> _ACTION ITEM_
Exact copy without images: repeat every entry as written.

⟨

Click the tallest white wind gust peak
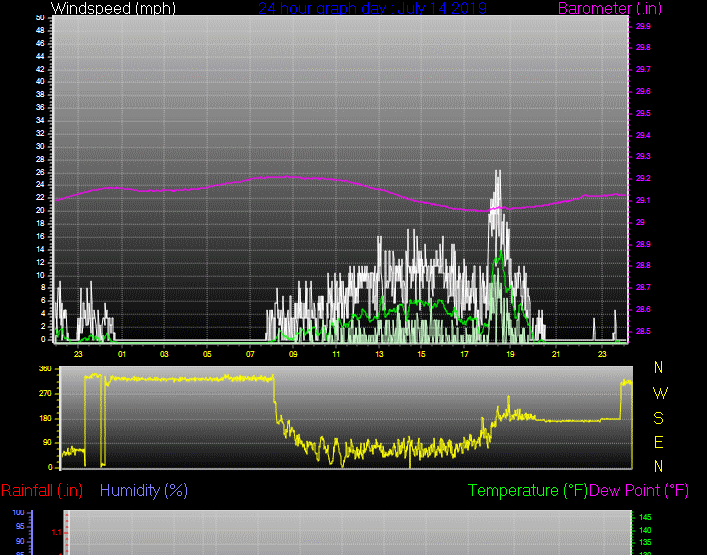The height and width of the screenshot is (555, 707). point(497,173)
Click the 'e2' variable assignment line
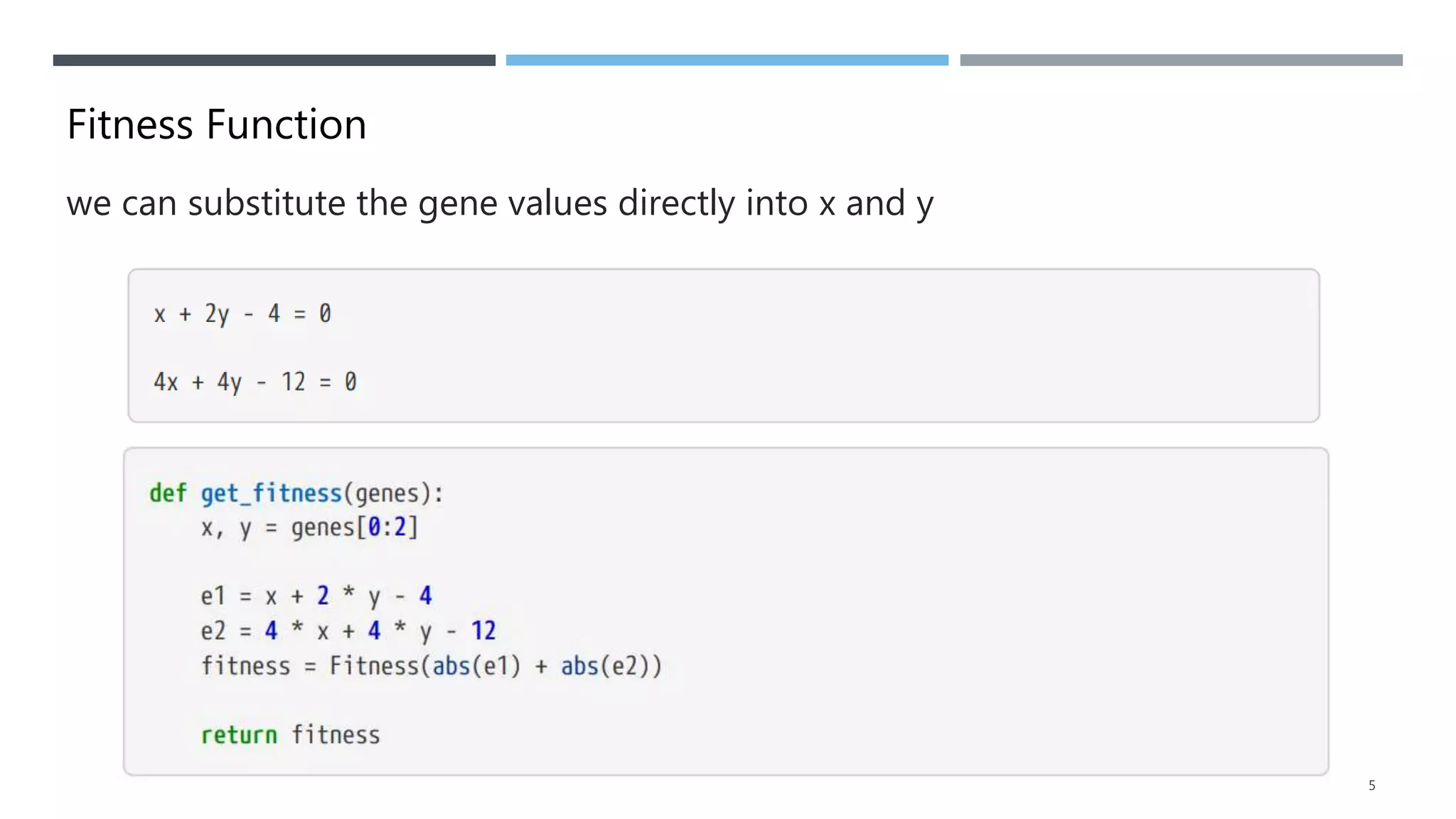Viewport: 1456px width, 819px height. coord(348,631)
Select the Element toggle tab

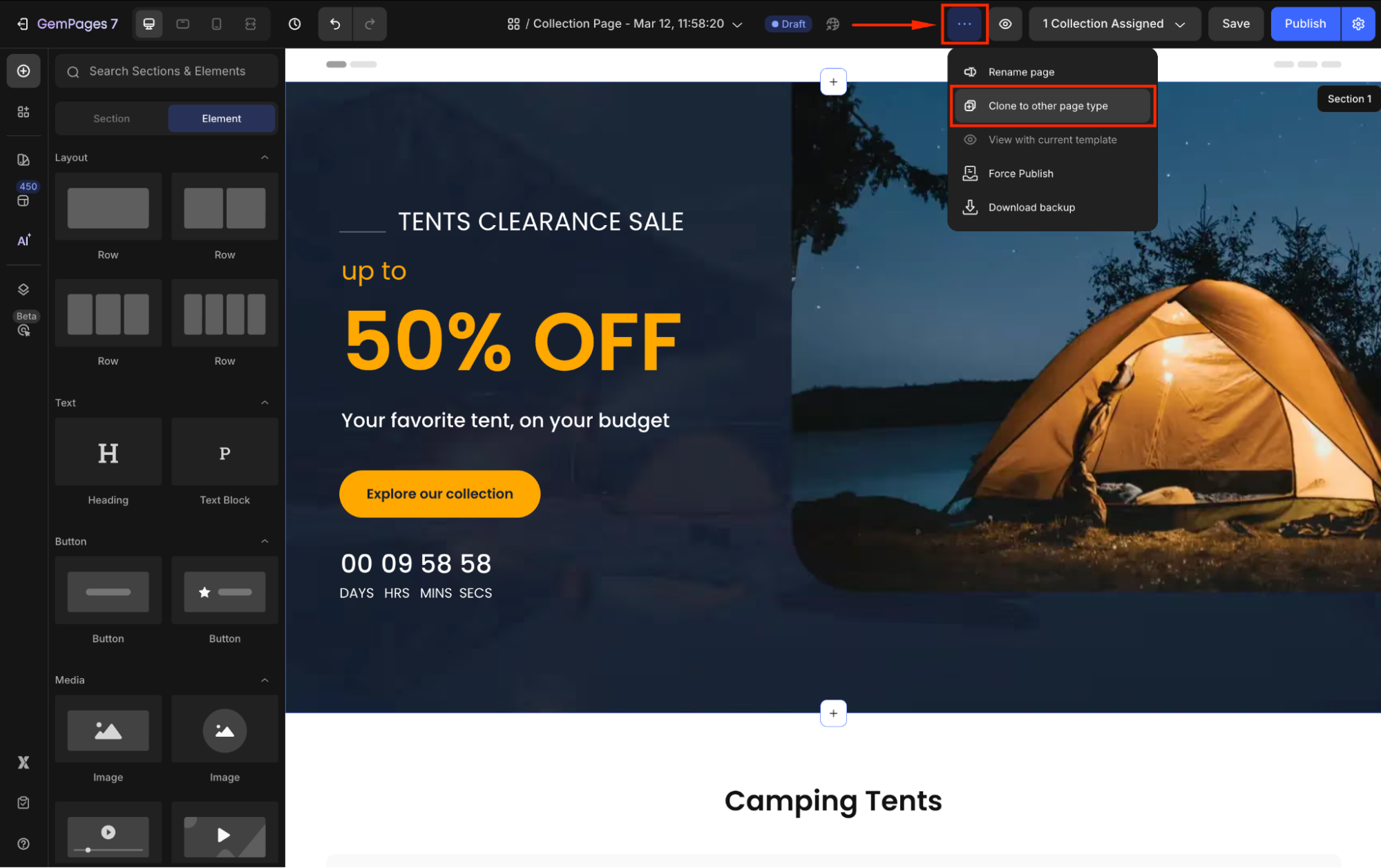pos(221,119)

⟩

> _SOLUTION TO THIS TASK_
Click the tallest white wind gust peak
The height and width of the screenshot is (555, 707). point(497,173)
Click the 'e2' variable assignment line
Viewport: 1456px width, 819px height. coord(348,631)
Select the Element toggle tab

pos(221,119)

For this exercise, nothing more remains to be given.